Error: Path not found → D:\DL package\venv\DL Dataset\Celeb-real


Data Loading

In [5]:
import os
import torch
import random
from torchvision import transforms
from torch.utils.data import Dataset, DataLoader

# Define paths
DATASET_DIR = r'D:\DL package\venv\frames'
REAL_DIR = os.path.join(DATASET_DIR, 'real')
FAKE_DIR = os.path.join(DATASET_DIR, 'fake')

# Count real and fake video frames
num_real = len([f for f in os.listdir(REAL_DIR) if f.endswith('.pt')])
num_fake = len([f for f in os.listdir(FAKE_DIR) if f.endswith('.pt')])

print(f"Total Real Frames: {num_real}")
print(f"Total Fake Frames: {num_fake}")

class DeepFakeDataset(Dataset):
    def __init__(self, files, transform=None, preload=True):
        self.transform = transform
        self.preload = preload

        if preload:
            # Preload all files into memory
            self.data = [torch.load(f) for f in files]
        else:
            self.files = files

    def __len__(self):
        return len(self.data if self.preload else self.files)

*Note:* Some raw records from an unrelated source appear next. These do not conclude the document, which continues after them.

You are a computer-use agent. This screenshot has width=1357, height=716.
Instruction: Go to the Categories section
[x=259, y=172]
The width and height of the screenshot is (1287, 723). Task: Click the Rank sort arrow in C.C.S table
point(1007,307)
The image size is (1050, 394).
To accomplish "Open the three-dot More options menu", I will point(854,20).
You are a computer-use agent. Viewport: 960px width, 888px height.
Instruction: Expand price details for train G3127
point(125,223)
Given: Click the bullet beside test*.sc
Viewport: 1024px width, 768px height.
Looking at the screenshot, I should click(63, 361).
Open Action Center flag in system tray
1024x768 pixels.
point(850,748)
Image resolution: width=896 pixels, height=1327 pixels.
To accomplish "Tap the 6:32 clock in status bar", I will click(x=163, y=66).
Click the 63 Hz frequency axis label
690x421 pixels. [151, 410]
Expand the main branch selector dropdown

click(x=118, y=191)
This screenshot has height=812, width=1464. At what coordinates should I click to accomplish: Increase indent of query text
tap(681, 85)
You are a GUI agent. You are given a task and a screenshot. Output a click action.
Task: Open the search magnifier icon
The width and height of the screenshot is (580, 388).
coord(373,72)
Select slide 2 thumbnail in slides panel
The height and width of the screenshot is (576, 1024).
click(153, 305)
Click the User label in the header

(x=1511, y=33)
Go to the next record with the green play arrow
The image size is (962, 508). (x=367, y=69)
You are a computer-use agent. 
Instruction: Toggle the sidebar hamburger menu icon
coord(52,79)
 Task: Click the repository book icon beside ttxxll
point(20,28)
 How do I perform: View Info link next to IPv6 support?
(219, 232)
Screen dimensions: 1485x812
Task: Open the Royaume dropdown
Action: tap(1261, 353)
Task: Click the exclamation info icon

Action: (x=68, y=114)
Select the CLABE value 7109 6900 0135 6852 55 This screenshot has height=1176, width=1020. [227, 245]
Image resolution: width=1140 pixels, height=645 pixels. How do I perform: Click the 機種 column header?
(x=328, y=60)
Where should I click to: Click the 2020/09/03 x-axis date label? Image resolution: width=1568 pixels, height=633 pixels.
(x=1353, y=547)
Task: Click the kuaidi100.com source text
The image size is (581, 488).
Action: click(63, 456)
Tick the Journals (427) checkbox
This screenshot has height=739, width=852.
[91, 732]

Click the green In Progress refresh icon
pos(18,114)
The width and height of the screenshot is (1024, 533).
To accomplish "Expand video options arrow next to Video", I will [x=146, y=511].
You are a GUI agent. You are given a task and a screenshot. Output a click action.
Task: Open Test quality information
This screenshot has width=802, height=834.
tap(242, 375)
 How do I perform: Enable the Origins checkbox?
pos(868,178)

    def __getitem__(self, idx):
        if self.preload:
            data = self.data[idx]
        else:
            file_path = self.files[idx]
            data = torch.load(file_path)
        
        frame, label = data['frame'], data['label']
        if self.transform:
            frame = self.transform(frame)
        
        return frame, label


# Define augmentation (for training only)
augmentation = transforms.Compose([
    transforms.RandomResizedCrop(224, scale=(0.9, 1.0)),  # Minor crop to preserve facial artifacts
    transforms.ColorJitter(brightness=0.1, contrast=0.1, saturation=0.05),  # Subtle adjustments
    transforms.GaussianBlur(kernel_size=3),  # Mimic compression blur
    transforms.RandomApply([transforms.Lambda(lambda x: x + 0.02 * torch.randn_like(x))], p=0.3),  # Small Gaussian noise
])

# Get all file paths
real_files = [os.path.join(REAL_DIR, f) for f in os.listdir(REAL_DIR) if f.endswith('.pt')]
fake_files = [os.path.join(FAKE_DIR, f) for f in os.listdir(FAKE_DIR) if f.endswith('.pt')]
all_files = real_files + fake_files

# Shuffle before splitting
random.shuffle(all_files)

# Split into train (80%), validation (10%), and test (10%)
train_size = int(0.8 * len(all_files))
val_size = int(0.1 * len(all_files))
test_size = len(all_files) - train_size - val_size

train_files = all_files[:train_size]
val_files = all_files[train_size:train_size + val_size]
test_files = all_files[train_size + val_size:]

# Create datasets

def collate_fn(batch):
    """
    Custom collate function to reshape inputs into 5D tensors
    """
    frames, labels = zip(*batch)  # Extract frames and labels
    frames = torch.stack(frames)  # (batch_size, channels, height, width)
    
    # Reshape into 5D tensor: (batch_size, seq_length=1, channels, height, width)
    frames = frames.unsqueeze(1)  # Add seq_length=1 dimension
    
    labels = torch.tensor(labels)  # Convert labels to tensor
    
    return frames, labels


# Create DataLoaders
# Preload the dataset into memory
train_dataset = DeepFakeDataset(train_files, transform=augmentation, preload=True)
val_dataset = DeepFakeDataset(val_files, transform=None, preload=True)
test_dataset = DeepFakeDataset(test_files, transform=None, preload=True)

batch_size = 32
train_loader = DataLoader(train_dataset, batch_size=batch_size, shuffle=True,collate_fn=collate_fn, num_workers=4, pin_memory=True)
val_loader = DataLoader(val_dataset, batch_size=batch_size, shuffle=False,collate_fn=collate_fn, num_workers=4, pin_memory=True)
test_loader = DataLoader(test_dataset, batch_size=batch_size, shuffle=False,collate_fn=collate_fn)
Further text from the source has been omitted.